その時棺桶の中で眠っている父に初めて伝えた。

お父さんの大好きだった孫が向こうで待っているんだよと。


この時間になると、あの日の事を鮮明に思い出す。

もうすぐ二年が経つというのに、それはまるで昨日の事のように鮮やかに思い出される。


この時間は息子の遺体を発見し、救急隊員たちが慌ただしく家の中へ入ってきていた。

少し遅れて警察車両と共に複数人の警官たちも到着。


息子はまだ首を吊ったままで、私は少し声を荒らげて「早くあの子をおろしてよ!」と泣き喚いていたっけ。


先程息子の写真を前に般若心経を唱えた。

月命日くらい会いに来てくれてもいいのに…


ここ最近、どうやら更年期障害が始まったのか、やたら情緒不安定な日が続いている。

突然目頭が熱くなり涙がポロポロと溢れたり、突発的にマンションから飛び降りたくなったり、睡眠薬を飲んでも三時間程で目が覚めたり…

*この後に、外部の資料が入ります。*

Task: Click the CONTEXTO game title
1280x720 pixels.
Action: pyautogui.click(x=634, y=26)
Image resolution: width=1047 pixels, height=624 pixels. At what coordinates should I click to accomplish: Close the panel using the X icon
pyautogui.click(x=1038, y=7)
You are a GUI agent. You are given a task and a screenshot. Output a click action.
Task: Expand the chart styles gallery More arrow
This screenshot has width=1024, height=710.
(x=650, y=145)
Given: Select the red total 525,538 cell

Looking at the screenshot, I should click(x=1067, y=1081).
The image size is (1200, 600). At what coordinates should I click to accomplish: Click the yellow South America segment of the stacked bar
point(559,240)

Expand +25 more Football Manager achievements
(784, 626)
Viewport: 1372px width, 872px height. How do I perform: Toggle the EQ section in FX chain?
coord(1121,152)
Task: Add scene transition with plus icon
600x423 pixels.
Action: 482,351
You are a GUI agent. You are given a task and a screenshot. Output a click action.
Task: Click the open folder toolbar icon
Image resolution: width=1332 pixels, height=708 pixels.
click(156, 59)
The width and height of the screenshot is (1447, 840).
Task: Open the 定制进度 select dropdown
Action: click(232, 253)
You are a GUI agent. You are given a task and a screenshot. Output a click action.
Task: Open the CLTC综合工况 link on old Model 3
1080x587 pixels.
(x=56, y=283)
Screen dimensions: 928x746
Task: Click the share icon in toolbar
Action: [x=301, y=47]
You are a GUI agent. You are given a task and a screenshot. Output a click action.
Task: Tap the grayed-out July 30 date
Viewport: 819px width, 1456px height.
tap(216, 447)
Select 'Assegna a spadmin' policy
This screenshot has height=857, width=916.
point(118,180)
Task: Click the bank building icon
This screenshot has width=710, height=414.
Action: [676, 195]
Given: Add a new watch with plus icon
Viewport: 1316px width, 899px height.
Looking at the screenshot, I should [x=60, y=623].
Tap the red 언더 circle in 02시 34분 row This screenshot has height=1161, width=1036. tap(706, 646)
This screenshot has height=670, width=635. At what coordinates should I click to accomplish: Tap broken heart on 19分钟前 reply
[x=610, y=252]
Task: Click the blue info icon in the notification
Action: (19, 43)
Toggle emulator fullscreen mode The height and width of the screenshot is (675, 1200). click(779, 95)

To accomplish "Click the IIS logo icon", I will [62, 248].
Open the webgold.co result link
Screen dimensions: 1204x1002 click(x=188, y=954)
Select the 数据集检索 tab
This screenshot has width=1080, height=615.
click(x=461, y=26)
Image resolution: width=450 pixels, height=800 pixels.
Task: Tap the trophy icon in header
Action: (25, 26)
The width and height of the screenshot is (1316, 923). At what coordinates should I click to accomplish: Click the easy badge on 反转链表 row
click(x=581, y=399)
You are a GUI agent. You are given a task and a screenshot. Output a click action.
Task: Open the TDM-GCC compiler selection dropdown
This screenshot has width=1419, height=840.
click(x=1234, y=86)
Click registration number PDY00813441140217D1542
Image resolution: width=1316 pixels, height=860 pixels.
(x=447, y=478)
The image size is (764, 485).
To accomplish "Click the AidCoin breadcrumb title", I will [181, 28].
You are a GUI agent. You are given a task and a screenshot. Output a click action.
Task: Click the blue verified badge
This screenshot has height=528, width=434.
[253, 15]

実家から持ってきた息子の遺品が入っている箱を開けてみる。

乳白色の小さな乳歯、生前愛用していたDIESELの財布、学生証、ゲーム機、携帯電話、臍の緒…

どれに対しても愛着しかない。


会いたい。

私の願いはたった一つ。

会って思い切り抱きしめたい。

そして二度と離さない。


データフォルダの中の幼かった頃の写真はどれも満面の笑みを浮かべていて、まさか15歳という若さでこの世を去るなんて、しかも自らの意思で...


遺書がない自死。

私はどう解釈すればいいのか?

一体誰を責めれば気が済むのか?


狭いワンルームマンションで、冷えた弁当を食べながら生きる意味を考える。


いつ死んでもいい。

でも自死だけは老いた母を悲しませるからしてはいけない。

早く癌にでもなればいいのに。

病死なら寿命だから仕方ない。

誰からも責められる謂れは無い。


私は今49歳。

あと何年生きるんだろう。

毎日苦しい。

数日前に初めてODをしてしまった。

睡眠薬なんかで死にはしない事くらいわかっているけど、とにかく寝逃げをして時間の早送りをしたかった。

目が覚めても何も変わっていないのにな。


今日は花を買いに行こう。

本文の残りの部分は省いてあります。